Briones-Garza had neither a property nor a possessory interest in the drop house. He was, however, legitimately on the premises. He had resided at the drop house for three weeks before his arrest. Indeed, Poncho, who was in charge of the drop house, had not only permitted Briones-Garza to stay there but had required him to do so until he worked off his debt.

Briones-Garza contends that the fact of his residence was sufficient by itself to establish an expectation of privacy. While we agree that a person normally expects his residence to be private, the facts of this case belie such an argument here. Rakas established that in determining whether a person has a reasonable expectation of privacy, a court should eschew labels. See 439 U.S. at 144-48, 99 S.Ct. at 431-33. Rakas held that the fact that a person was "legitimately on the premises" was not necessarily dispositive of his expectations of privacy. The nature of the premises and the circumstances of the case instead reveal the extent of a person's expectations. Were we to accept Briones-Garza's claim that residence equals privacy, we would substitute the label "residence" for the rejected phrase "legitimately on the premises" in violation of Rakas' clear command. While residence may often be an important consideration, it is not talismanic. See United States v. Haydel, 649 F.2d at 1154.

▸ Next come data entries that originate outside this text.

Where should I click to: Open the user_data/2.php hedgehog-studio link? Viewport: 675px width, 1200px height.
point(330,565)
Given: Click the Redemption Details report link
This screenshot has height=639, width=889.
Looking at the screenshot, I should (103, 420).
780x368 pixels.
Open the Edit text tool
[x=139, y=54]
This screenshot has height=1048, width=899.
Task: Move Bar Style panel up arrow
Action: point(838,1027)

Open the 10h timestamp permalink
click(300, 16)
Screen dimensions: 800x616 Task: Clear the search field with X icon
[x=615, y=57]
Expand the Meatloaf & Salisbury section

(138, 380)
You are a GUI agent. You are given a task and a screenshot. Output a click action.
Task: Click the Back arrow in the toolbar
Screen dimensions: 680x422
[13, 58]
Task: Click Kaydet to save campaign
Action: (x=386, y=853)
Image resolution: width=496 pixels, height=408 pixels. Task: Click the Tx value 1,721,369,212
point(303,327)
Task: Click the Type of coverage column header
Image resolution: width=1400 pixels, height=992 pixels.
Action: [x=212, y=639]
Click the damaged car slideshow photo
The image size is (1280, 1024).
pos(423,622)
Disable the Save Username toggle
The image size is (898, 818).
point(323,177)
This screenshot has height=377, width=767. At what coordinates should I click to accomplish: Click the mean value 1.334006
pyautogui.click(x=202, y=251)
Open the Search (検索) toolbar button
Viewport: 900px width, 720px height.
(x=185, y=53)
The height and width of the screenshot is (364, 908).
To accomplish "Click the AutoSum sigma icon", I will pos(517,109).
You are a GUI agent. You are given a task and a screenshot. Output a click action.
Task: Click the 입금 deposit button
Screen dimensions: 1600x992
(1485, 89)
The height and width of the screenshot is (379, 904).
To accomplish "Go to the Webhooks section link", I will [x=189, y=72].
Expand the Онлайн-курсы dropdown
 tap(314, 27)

In the case at bar, Briones-Garza shared his quarters with an ever changing group of approximately fifty other people who were constantly being shuttled in and out of the house. Although Briones-Garza did eat and sleep at the drop house, the place was not a residence in any normal sense of the word. It was more akin to a hotel lobby through which a constant stream of shifting people pass, rendering normal expectations of privacy virtually nonexistent. Thus, the nature of the place where Briones-Garza was required to stay does not indicate it would support any reasonable expectation of privacy on his part.

Briones-Garza argues, however, that the fact that illegal aliens were admitted to the drop house neither exposed the house to the public nor constituted a waiver of any expectations of privacy. He contends that this is so because the illegal immigrants had an interest in maintaining the secrecy of the operation. In support of his position, he relies on Mancusi v. DeForte, 392 U.S. 364, 88 S.Ct. 2120, ...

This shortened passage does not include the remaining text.